The advocate witness disqualification rules in the Code of Professional Responsibility provide guidance as to situations where a party’s attorneys, at its adversary’s insistence, should be disqualified during the course of litigation (S & S Hotel Ventures Ltd. Partnership v 777 S. H. Corp., 69 NY2d 437, 440 [1987]). However, disqualification decisions cannot be made without consideration of the principle that a civil litigant has a fundamental right to counsel of its choice (see Lightning Park v Wise Lerman & Katz, 197 AD2d 52 [1994]).

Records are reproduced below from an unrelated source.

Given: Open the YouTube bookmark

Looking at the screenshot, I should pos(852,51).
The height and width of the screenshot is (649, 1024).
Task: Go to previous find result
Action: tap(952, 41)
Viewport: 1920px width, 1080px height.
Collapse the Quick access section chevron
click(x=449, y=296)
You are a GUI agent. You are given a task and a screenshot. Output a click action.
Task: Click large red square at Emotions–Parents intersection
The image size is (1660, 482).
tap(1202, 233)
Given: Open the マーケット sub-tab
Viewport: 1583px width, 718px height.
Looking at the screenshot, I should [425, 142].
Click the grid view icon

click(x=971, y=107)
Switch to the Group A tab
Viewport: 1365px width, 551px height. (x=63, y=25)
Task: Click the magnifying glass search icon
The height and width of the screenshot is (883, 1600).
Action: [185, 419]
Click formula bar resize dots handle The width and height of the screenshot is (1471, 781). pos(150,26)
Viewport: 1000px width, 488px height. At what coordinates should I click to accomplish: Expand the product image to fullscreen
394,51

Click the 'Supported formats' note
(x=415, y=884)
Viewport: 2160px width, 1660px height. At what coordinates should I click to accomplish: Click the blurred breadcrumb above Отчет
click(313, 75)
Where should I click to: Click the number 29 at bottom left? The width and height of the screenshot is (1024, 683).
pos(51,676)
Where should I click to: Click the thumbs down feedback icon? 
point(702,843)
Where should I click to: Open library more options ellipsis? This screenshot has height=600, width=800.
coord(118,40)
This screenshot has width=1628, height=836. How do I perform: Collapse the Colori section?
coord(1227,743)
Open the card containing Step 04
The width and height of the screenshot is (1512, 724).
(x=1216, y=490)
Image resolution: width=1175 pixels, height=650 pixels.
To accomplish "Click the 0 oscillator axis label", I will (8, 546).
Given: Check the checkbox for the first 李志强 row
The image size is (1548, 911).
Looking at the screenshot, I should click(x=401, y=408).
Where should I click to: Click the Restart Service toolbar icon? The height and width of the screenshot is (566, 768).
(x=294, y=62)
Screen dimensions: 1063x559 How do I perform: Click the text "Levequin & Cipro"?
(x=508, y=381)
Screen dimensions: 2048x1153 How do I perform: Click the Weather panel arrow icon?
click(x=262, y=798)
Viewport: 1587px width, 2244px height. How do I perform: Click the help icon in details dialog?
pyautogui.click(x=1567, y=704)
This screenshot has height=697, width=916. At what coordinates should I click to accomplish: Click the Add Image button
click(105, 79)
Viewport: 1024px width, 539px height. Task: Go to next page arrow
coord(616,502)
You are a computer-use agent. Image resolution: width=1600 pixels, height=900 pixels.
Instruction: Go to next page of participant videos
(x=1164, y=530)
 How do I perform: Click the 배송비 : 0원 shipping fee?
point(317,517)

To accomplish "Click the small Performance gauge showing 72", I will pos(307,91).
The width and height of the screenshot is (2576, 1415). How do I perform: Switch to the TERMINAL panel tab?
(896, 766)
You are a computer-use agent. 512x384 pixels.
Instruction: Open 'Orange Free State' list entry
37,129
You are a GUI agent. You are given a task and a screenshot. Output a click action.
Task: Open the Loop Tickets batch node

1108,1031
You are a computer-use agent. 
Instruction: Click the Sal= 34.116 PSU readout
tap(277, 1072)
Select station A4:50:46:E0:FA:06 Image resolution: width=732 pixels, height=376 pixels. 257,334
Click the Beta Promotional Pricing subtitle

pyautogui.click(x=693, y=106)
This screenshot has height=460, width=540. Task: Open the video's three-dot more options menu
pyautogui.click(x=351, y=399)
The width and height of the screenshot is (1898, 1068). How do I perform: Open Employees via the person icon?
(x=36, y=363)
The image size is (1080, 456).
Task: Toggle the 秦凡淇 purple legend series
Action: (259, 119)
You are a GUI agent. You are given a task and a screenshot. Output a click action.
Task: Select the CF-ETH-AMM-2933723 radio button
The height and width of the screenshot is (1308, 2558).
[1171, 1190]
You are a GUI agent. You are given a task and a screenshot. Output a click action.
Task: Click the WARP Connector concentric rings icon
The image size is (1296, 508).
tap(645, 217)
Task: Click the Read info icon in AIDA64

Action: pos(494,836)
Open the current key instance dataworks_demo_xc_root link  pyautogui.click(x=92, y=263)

NED’s counterclaims baldly allege that Strongback’s attorneys were liable for the exaggeration of the lien because they “signed, verified and filed” it. However, NED, the party bearing the burden on the motion, has not presented facts which would support the allegation of a conflict, that counsel was involved in the underlying transactions, or calculation of the amount of the lien (see 212 E. 10 N.Y. Bar v Samel & Assoc., 249 AD2d 220 [1998]). As the IAS court noted, the record in this case is rife with motion practice, and it shows that there has been little or no substantive discovery. Courts adjudicating disqualification motions must be mindful of the possibility that the motion is made for improper reasons, to “stall and derail the proceedings, redounding to the strategic advantage of one party over another” (S & S Hotel Ventures, 69 NY2d at 443; see generally Talvy v American Red Cross in Greater N.Y., 205 AD2d 143, 149 [1994], affd 87 NY2d 826 [1995]). It appears from the record that counsel’s knowledge was limited to the facts given to them by their client.
Contrary to NED’s current position, this Court’s prior order did not resolve against Strongback’s attorneys the issue of their liability for the exaggerated lien. NED has not demonstrated that testimony from Strongback’s attorneys will be necessary at any joint trial (see S & S Hotel Ventures, 69 NY2d at 445-446).
Accordingly, it was a proper exercise of the court’s discretion to deny defendant’s motion. In addition, to the extent NED’s motion is based on its ostensible solicitude for potential conflict between his adversaries, the IAS court did not err in denying the motion on this ground (Pearl v 305 E. 92nd St. Corp., 156 *795AD2d 122, 123 [1989]). Concur — Mazzarelli, J.P., Andrias, Gonzalez, Sweeny and McGuire, JJ.